Reproduce these lines word for word, covering every row.

═══ SUPPLIED MATERIAL

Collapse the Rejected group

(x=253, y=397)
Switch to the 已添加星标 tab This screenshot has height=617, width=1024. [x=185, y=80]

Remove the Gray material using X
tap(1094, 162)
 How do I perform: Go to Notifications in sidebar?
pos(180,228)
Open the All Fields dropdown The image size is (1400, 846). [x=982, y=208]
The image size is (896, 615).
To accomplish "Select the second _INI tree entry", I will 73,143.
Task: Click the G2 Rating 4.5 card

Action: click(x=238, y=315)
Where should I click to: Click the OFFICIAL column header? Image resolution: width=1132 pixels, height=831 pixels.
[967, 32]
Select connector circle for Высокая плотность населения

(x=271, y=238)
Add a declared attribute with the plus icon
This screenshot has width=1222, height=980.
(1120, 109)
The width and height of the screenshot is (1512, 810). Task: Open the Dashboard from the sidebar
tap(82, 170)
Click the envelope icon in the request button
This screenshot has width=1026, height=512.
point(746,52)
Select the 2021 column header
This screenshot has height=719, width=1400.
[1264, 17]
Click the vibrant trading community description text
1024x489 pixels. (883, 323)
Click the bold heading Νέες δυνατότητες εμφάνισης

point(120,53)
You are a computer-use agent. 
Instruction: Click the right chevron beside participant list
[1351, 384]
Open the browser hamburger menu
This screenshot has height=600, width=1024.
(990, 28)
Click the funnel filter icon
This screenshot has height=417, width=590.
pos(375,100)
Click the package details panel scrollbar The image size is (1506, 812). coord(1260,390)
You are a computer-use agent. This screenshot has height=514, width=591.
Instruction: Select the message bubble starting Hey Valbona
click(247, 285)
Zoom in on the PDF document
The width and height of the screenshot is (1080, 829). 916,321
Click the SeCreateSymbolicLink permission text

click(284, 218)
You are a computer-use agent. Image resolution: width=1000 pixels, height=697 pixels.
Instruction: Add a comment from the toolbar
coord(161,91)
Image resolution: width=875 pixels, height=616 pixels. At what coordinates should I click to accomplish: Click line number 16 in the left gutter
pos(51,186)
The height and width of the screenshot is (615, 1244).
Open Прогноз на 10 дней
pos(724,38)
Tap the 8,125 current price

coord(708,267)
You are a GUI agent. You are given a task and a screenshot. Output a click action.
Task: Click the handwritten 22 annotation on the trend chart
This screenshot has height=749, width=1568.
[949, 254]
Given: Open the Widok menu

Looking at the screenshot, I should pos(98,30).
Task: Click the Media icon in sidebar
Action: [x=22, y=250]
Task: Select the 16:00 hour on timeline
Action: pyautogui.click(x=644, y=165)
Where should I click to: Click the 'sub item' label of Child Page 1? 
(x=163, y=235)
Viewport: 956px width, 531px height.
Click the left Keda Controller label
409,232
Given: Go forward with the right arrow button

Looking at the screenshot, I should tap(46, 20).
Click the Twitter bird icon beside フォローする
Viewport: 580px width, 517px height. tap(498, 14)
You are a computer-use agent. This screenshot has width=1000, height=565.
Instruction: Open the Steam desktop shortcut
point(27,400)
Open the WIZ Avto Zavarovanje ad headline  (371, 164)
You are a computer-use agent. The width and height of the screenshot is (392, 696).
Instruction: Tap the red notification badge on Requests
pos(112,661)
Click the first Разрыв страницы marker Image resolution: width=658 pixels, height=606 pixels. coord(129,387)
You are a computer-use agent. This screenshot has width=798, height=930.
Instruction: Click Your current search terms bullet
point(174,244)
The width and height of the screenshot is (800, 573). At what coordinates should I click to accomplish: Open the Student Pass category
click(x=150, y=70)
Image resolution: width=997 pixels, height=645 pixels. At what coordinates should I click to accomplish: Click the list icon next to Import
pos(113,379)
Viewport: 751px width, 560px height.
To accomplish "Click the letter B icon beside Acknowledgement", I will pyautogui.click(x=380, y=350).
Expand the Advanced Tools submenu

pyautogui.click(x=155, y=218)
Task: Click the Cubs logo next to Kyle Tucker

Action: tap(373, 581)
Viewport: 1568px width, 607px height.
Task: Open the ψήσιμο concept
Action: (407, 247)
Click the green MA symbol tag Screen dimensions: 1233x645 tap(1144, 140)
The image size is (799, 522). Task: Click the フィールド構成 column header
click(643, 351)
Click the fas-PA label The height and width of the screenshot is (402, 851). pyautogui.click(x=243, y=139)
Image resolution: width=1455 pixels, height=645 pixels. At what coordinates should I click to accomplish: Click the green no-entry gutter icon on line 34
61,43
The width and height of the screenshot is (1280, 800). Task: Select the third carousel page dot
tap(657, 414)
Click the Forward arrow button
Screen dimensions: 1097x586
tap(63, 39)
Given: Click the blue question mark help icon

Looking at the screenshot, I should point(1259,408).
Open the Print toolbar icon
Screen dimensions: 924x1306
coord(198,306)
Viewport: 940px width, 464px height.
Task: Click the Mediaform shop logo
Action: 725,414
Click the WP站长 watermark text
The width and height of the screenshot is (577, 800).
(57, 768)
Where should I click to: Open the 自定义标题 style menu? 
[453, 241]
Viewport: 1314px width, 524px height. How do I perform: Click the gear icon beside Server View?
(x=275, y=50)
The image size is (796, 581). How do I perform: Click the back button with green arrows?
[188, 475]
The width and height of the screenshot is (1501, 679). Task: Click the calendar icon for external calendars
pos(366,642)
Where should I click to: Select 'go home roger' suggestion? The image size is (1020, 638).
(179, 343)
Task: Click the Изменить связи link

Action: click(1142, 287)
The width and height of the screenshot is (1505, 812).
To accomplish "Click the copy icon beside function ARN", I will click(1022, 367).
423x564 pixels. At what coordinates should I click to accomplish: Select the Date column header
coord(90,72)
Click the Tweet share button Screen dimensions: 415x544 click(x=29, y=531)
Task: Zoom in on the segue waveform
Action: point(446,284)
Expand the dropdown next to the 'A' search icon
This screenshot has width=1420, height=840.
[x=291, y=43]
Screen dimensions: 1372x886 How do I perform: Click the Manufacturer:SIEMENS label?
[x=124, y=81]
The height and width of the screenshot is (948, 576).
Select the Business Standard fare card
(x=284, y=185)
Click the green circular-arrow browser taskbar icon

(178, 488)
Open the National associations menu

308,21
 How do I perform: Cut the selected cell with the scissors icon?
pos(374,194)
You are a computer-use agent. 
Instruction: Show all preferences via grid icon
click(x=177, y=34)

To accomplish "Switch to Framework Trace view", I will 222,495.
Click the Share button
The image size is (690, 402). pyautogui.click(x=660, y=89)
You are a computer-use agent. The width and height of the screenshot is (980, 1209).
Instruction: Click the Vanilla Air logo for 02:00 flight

══════

- **IN RESPONSE**
Collapse the Rejected group

(x=253, y=397)
Switch to the 已添加星标 tab This screenshot has height=617, width=1024. [x=185, y=80]

Remove the Gray material using X
tap(1094, 162)
 How do I perform: Go to Notifications in sidebar?
pos(180,228)
Open the All Fields dropdown The image size is (1400, 846). [x=982, y=208]
The image size is (896, 615).
To accomplish "Select the second _INI tree entry", I will 73,143.
Task: Click the G2 Rating 4.5 card

Action: click(x=238, y=315)
Where should I click to: Click the OFFICIAL column header? Image resolution: width=1132 pixels, height=831 pixels.
[967, 32]
Select connector circle for Высокая плотность населения

(x=271, y=238)
Add a declared attribute with the plus icon
This screenshot has width=1222, height=980.
(1120, 109)
The width and height of the screenshot is (1512, 810). Task: Open the Dashboard from the sidebar
tap(82, 170)
Click the envelope icon in the request button
This screenshot has width=1026, height=512.
point(746,52)
Select the 2021 column header
This screenshot has height=719, width=1400.
[1264, 17]
Click the vibrant trading community description text
1024x489 pixels. (883, 323)
Click the bold heading Νέες δυνατότητες εμφάνισης

point(120,53)
You are a computer-use agent. 
Instruction: Click the right chevron beside participant list
[1351, 384]
Open the browser hamburger menu
This screenshot has height=600, width=1024.
(990, 28)
Click the funnel filter icon
This screenshot has height=417, width=590.
pos(375,100)
Click the package details panel scrollbar The image size is (1506, 812). coord(1260,390)
You are a computer-use agent. This screenshot has height=514, width=591.
Instruction: Select the message bubble starting Hey Valbona
click(247, 285)
Zoom in on the PDF document
The width and height of the screenshot is (1080, 829). 916,321
Click the SeCreateSymbolicLink permission text

click(284, 218)
You are a computer-use agent. Image resolution: width=1000 pixels, height=697 pixels.
Instruction: Add a comment from the toolbar
coord(161,91)
Image resolution: width=875 pixels, height=616 pixels. At what coordinates should I click to accomplish: Click line number 16 in the left gutter
pos(51,186)
The height and width of the screenshot is (615, 1244).
Open Прогноз на 10 дней
pos(724,38)
Tap the 8,125 current price

coord(708,267)
You are a GUI agent. You are given a task and a screenshot. Output a click action.
Task: Click the handwritten 22 annotation on the trend chart
This screenshot has height=749, width=1568.
[949, 254]
Given: Open the Widok menu

Looking at the screenshot, I should pos(98,30).
Task: Click the Media icon in sidebar
Action: [x=22, y=250]
Task: Select the 16:00 hour on timeline
Action: pyautogui.click(x=644, y=165)
Where should I click to: Click the 'sub item' label of Child Page 1? 
(x=163, y=235)
Viewport: 956px width, 531px height.
Click the left Keda Controller label
409,232
Given: Go forward with the right arrow button

Looking at the screenshot, I should tap(46, 20).
Click the Twitter bird icon beside フォローする
Viewport: 580px width, 517px height. tap(498, 14)
You are a computer-use agent. This screenshot has width=1000, height=565.
Instruction: Open the Steam desktop shortcut
point(27,400)
Open the WIZ Avto Zavarovanje ad headline  (371, 164)
You are a computer-use agent. The width and height of the screenshot is (392, 696).
Instruction: Tap the red notification badge on Requests
pos(112,661)
Click the first Разрыв страницы marker Image resolution: width=658 pixels, height=606 pixels. coord(129,387)
You are a computer-use agent. This screenshot has width=798, height=930.
Instruction: Click Your current search terms bullet
point(174,244)
The width and height of the screenshot is (800, 573). At what coordinates should I click to accomplish: Open the Student Pass category
click(x=150, y=70)
Image resolution: width=997 pixels, height=645 pixels. At what coordinates should I click to accomplish: Click the list icon next to Import
pos(113,379)
Viewport: 751px width, 560px height.
To accomplish "Click the letter B icon beside Acknowledgement", I will pyautogui.click(x=380, y=350).
Expand the Advanced Tools submenu

pyautogui.click(x=155, y=218)
Task: Click the Cubs logo next to Kyle Tucker

Action: tap(373, 581)
Viewport: 1568px width, 607px height.
Task: Open the ψήσιμο concept
Action: (407, 247)
Click the green MA symbol tag Screen dimensions: 1233x645 tap(1144, 140)
The image size is (799, 522). Task: Click the フィールド構成 column header
click(643, 351)
Click the fas-PA label The height and width of the screenshot is (402, 851). pyautogui.click(x=243, y=139)
Image resolution: width=1455 pixels, height=645 pixels. At what coordinates should I click to accomplish: Click the green no-entry gutter icon on line 34
61,43
The width and height of the screenshot is (1280, 800). Task: Select the third carousel page dot
tap(657, 414)
Click the Forward arrow button
Screen dimensions: 1097x586
tap(63, 39)
Given: Click the blue question mark help icon

Looking at the screenshot, I should point(1259,408).
Open the Print toolbar icon
Screen dimensions: 924x1306
coord(198,306)
Viewport: 940px width, 464px height.
Task: Click the Mediaform shop logo
Action: 725,414
Click the WP站长 watermark text
The width and height of the screenshot is (577, 800).
(57, 768)
Where should I click to: Open the 自定义标题 style menu? 
[453, 241]
Viewport: 1314px width, 524px height. How do I perform: Click the gear icon beside Server View?
(x=275, y=50)
The image size is (796, 581). How do I perform: Click the back button with green arrows?
[188, 475]
The width and height of the screenshot is (1501, 679). Task: Click the calendar icon for external calendars
pos(366,642)
Where should I click to: Select 'go home roger' suggestion? The image size is (1020, 638).
(179, 343)
Task: Click the Изменить связи link

Action: click(1142, 287)
The width and height of the screenshot is (1505, 812).
To accomplish "Click the copy icon beside function ARN", I will click(1022, 367).
423x564 pixels. At what coordinates should I click to accomplish: Select the Date column header
coord(90,72)
Click the Tweet share button Screen dimensions: 415x544 click(x=29, y=531)
Task: Zoom in on the segue waveform
Action: point(446,284)
Expand the dropdown next to the 'A' search icon
This screenshot has width=1420, height=840.
[x=291, y=43]
Screen dimensions: 1372x886 How do I perform: Click the Manufacturer:SIEMENS label?
[x=124, y=81]
The height and width of the screenshot is (948, 576).
Select the Business Standard fare card
(x=284, y=185)
Click the green circular-arrow browser taskbar icon

(178, 488)
Open the National associations menu

308,21
 How do I perform: Cut the selected cell with the scissors icon?
pos(374,194)
You are a computer-use agent. 
Instruction: Show all preferences via grid icon
click(x=177, y=34)

To accomplish "Switch to Framework Trace view", I will 222,495.
Click the Share button
The image size is (690, 402). pyautogui.click(x=660, y=89)
You are a computer-use agent. The width and height of the screenshot is (980, 1209).
Instruction: Click the Vanilla Air logo for 02:00 flight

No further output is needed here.